Second World War and the End of Colonial Rule in Africa
The end of colonial rule in Africa was strongly influenced by some factors relating to the Second World War. The primary factor was the emergence of the USA and the USSR as the new world powers. These powers were opposed to imperialism and therefore took measures to undermine it. The USA did this by actively advocating for decolonization since it wanted to prevent Africa from becoming the arena of conflicts between capitalist and communist forces. The USSR, on the other hand, promised to support anti-colonial forces in Africa, therefore, jeopardizing the sovereignty that Europeans had enjoyed in their respective colonies.
A major impact of the Second World War was that it economically crippled most of the European countries. This included Britain and France, which were major colonial powers. Due to these new economic realities, Europeans began to see their colonies as economic burdens that could not be sustained. The colonial powers could no longer afford to spare significant amounts of money and manpower to administer their colonies.
As a result, the efficiency with which the colonies had been run reduced. The War also led to the formulation of the Atlantic Charter and the United Nations Charters, which affirmed the right of nations to choose their leaders. These rights provided the grounds on which many countries made demands for independence from their colonizers.

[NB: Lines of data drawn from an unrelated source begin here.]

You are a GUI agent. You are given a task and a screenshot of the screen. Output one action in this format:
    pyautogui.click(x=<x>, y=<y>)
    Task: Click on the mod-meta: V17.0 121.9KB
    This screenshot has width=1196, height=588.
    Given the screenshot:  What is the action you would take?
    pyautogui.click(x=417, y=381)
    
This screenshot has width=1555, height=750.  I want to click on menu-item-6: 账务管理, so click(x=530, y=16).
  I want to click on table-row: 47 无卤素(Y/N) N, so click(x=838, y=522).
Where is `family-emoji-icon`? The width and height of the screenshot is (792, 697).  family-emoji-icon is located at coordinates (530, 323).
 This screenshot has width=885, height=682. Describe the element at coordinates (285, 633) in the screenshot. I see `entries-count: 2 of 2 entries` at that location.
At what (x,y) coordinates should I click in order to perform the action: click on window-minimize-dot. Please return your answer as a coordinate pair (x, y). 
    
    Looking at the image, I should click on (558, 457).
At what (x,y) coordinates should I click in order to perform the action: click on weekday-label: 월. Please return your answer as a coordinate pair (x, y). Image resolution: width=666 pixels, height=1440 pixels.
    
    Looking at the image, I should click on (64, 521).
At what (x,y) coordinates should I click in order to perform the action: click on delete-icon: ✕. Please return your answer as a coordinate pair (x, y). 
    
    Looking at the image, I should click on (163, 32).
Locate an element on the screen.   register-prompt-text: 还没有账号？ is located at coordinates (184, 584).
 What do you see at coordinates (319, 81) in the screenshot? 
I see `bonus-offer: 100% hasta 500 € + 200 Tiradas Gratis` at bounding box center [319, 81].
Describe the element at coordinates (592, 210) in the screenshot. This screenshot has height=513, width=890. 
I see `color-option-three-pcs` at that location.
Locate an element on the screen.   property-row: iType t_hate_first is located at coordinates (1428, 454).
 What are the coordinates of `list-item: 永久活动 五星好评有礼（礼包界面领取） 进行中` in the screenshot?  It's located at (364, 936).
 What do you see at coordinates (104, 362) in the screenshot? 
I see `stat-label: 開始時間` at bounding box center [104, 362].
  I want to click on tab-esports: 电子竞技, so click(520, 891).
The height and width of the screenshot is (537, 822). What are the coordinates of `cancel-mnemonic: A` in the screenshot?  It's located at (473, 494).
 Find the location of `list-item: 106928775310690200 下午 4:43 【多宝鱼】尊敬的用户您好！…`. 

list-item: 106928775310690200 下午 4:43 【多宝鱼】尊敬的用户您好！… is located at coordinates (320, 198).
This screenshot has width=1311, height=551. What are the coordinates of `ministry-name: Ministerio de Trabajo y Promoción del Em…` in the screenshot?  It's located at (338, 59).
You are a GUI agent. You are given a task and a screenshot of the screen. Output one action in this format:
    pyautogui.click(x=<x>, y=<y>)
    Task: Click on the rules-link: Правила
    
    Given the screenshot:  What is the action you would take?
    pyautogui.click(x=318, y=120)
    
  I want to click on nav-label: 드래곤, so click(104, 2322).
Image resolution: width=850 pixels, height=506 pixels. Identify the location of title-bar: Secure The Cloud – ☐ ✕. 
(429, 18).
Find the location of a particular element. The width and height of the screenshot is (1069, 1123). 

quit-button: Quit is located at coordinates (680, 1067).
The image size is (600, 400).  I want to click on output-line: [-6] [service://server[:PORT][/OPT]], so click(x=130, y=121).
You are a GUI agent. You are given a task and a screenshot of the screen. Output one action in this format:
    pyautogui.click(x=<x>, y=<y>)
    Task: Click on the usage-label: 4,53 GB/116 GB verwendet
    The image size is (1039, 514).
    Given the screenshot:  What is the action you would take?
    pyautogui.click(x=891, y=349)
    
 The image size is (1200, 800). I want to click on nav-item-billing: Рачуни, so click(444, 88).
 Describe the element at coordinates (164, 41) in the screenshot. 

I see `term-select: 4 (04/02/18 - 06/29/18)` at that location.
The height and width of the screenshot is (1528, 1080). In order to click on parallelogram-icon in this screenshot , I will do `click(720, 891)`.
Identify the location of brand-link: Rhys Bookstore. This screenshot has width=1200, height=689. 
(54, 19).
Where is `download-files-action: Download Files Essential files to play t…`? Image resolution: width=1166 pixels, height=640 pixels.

The final contributing factor of the Second World War to decolonization stemmed from the fact that most colonial powers elicited men from their colonies to fight in the European battlefronts. This led to a situation where African servicemen fought alongside white soldiers for a similar cause.
These experiences brought about a realization that Europeans were not inherently superior to Africans. Therefore, many African ex-servicemen were at the forefront in making demands for independence when they returned to their motherlands.